Newspaper articles remind me of signal fires placed on very distant peaks. The fires throw off a garish light, but it is a distracting light that blinds or obliterates or disfigures the truly important things of intellectual or spiritual life. Thanks to today’s heaving sea of infinite data, real and solid knowledge is debased, wasted, squandered, ignored, or even blotted out, as we get lost in the thickets of the current and topical. To choose to spend hours reading various newspapers involves an assessment of the values involved. On the web or in a newspaper, the matter-of-fact details smother and derail the mind of the reader. Articles dull it because the web/newspaper conforms to the taste of the time. It retails what is popular, current, and typical. Its policies are that of the owners. It floats on the frivolous and inane. Trivial life devours real life.

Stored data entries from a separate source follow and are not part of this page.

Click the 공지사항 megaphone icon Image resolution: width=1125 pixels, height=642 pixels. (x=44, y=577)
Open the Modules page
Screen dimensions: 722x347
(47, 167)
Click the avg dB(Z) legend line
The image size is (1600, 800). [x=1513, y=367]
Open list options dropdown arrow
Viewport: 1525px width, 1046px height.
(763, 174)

It should be noted that newspaper readers are often not good conversationalists, mainly because we are so addicted to reading in brief snap shots, in easily digested short bits. Since we all learn a bit of the same thing from the same sources, what is likely to be the result? Often we cannot give an account of what we have learned because newspapers give voluminous details, leaving their readers with neither the will nor the intelligence to try and discern what these cumulative details mean. Any narrative that isn’t brief makes our attention wander. We are not to be interested in depth of any kind. We are not interested in another’s thoughts if they are not topical. When another tries to explain something that isn’t in the newspaper, the newspaper reader-listener starts to get their foot tapping, waiting for the comments to end because they are off the subject at hand, and because our minds manifest no broad or persistent interests. Asking newspaper reader to comprehensively retail the knowledge of what he has read and you get only gists, half formed and half remembered knowledge. You learn little and so have they.

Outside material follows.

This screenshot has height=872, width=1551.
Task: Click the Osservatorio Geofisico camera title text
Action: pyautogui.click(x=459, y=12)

The concept of a sound, conscious mind implies the ability, the energy, the discernment to separate mounds of news data from each other, assign a value to them, even while we try develop thoughts which are not “useful” — not essential to improving the economy or the level of political discourse or the better functioning of government and any other pressing civic topics. Real “use” in reading consists of building cultural capital. It consists of respecting the valuable, not the fleeting, in the hierarchy of man’s needs. When we read newspapers, the will to try and assimilate and cultivate intelligent thought and the ability to articulate the spiritually essential, is missing. To really learn what matters in life requires a lot of self control. It takes searching, energetic alertness. It requires that you wait and absorb patiently and not allow yourself to be swept away by a flood of the commonplaces. In the newspaper, nothing lasting is done because nothing was done with a view to lasting.
All of these smart phones and other “clever” devices are a means of weakening the ability to remember and recall. Such machines to spare the brain labor, reducing a whole science to a handful of visual symbols and signs, making us see at the expense of being able to deeply understand. Today’s infinite sea of data and information depresses thought and is a cause for disquiet. Or it should be.